通勤train

 
 なんてこった。列の前の方に並んでいたはずなのに、ドアが開いて乗り込んだ電車の吊革はすでに全部ふさがっているではないか。
 
 しかたがないのでそのまま車両の反対側のドア前まで進み車内に背中を向けて立つと、あとから乗り込んできた乗客たちが積み重なるようにして圧力をかけてくる。
 
 後方からの圧力によって、私のすぐ背後のパンツスーツ姿の女性が私に背中を向けたままの姿勢で張り付いてくる。

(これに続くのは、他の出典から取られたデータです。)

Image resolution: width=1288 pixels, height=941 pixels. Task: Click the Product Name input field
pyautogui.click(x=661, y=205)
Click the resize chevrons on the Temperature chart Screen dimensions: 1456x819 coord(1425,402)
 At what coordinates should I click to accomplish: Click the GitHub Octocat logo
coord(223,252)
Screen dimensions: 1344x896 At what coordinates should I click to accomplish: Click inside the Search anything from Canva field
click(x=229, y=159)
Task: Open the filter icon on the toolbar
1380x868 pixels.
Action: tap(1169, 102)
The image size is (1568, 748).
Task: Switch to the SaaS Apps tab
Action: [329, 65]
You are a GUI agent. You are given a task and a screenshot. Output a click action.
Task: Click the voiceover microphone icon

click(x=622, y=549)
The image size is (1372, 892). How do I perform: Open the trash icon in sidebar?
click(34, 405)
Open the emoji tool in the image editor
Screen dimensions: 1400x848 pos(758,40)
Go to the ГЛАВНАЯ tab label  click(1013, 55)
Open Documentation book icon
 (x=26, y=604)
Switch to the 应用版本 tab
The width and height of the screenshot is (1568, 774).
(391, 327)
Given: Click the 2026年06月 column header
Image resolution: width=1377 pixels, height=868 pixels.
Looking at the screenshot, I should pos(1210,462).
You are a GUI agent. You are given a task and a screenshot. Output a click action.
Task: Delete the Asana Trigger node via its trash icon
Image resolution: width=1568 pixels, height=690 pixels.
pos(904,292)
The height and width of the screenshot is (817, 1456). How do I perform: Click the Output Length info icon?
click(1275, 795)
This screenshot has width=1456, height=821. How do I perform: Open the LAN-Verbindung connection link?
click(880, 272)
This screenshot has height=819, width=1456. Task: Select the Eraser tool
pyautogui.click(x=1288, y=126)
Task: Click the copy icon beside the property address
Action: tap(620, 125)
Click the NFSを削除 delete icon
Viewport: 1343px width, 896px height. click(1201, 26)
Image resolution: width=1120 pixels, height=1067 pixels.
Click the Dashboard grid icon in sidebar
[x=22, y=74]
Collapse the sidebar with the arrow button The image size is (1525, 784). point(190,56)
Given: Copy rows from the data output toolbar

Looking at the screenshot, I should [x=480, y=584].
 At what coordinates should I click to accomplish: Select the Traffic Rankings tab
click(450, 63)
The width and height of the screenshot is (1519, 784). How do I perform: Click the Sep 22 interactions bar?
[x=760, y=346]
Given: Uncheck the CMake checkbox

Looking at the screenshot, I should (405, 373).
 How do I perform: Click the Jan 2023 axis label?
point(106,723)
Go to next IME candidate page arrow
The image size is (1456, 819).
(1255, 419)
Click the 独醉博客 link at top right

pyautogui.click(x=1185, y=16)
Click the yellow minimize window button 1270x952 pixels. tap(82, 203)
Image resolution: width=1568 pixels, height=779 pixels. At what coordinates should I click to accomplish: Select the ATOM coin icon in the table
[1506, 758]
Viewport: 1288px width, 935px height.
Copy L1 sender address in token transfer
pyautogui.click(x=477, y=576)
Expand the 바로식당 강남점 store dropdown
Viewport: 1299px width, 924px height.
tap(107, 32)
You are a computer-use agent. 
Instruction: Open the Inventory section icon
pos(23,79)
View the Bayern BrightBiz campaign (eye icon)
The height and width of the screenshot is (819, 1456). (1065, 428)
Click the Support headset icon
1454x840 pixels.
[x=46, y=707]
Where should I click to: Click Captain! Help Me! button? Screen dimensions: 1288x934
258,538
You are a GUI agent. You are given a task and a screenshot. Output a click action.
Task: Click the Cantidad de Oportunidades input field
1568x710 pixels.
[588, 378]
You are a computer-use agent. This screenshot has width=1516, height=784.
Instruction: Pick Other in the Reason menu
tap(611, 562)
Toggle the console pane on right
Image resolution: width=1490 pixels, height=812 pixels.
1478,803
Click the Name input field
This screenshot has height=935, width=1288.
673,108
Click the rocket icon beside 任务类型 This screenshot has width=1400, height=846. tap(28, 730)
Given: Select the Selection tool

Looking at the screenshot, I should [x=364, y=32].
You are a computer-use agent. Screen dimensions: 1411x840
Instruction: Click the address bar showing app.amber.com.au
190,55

 身長は私とほぼ同じか少し高め。ほっそりでもぽっちゃりでもない彼女の肉付きのほどよいタポタポ感が洋服越しに伝わってくる。
 
 
 
 彼女の異変に私が気づいたのは電車が走り出してすぐのことだ。
 
 
 
 なんだか彼女の様子がおかしいというか動きが不自然なのである。不意に筋肉がギュッと緊張したかと思うとしばらくその状態をキープしたり断続的に緊張が高まったりスーッと弛緩したり……かと思うとまた筋肉を収縮させてプルプル震えてたりギューッと緊張したり。
 
 緊張が持続するかと思えば、また脱力するように弛緩したり、微妙に腰を後退させたかと思うと僅かに右や左に避けるような動きをした直後に今度はズルズルッとずり下がるように下降してまた持ち直して上昇したり……。
 
 
 
 いちいち筋肉の動きが私の背中に伝わってくる。それも腰あたりから膝くらいまでのかなり広い範囲で。
 
 
 
「んっ……、んっ、んっ、んんっ……」とか、「はっはっ、は……、はああん……」という、少し鼻にかかった声ともため息とも判別つけがたい断続的な呼吸音が聞こえてくるが、それは収縮と弛緩を繰り返す筋肉の動きに同調している。
 
 ぐっ、ぐっ、ぐっ、ぐっ……と少しずつ緊張を高めるように収縮していった筋肉が、ふぅぅぅ……と、今度はゆっくり弛緩していくのだ。
 
 彼女の腰から下の膝くらいまでの大部分の面積が私の腰からしたの膝くらいまでにしているから、洋服越しにも彼女の動きがリアルにこっちに伝わってくる。筋肉が緊張のピーク付近にあるときは、微妙に震えているのすらわかる。おそらく肌はほんのり上気してうっすらと汗ばむくらいに体温も上昇していることだろう。
 
 
 
 さっきから気になってしかたがないのでガラスの反射を利用してこっそり背後の様子をうかがってみた。
 
 
 
 こっちに背中を向けている彼女と向かい合わせになった男性が、顔と顔とがくっつくくらいにピッタリと寄り添うように立っていた。男性がちょっと顔を動かすと、すかさず彼女が敏感に反応する。息の合ったトレーナーとアスリートのように深く信頼しあっているのだろう。
 
 私と同じ駅で電車を降りたふたりは改札へとつづく階段方向には向かわずに寄り添ったまましばらく見つめ合っていたが、直後に反対側のホームに入ってきた逆方向行きの電車に乗り込んでいった。
 
 さいきんは、通勤電車内での筋トレが流行っていると聞いているが、トレーナーをつけて本格的に取り組んでいるひとがいるとまでは思わなかったな。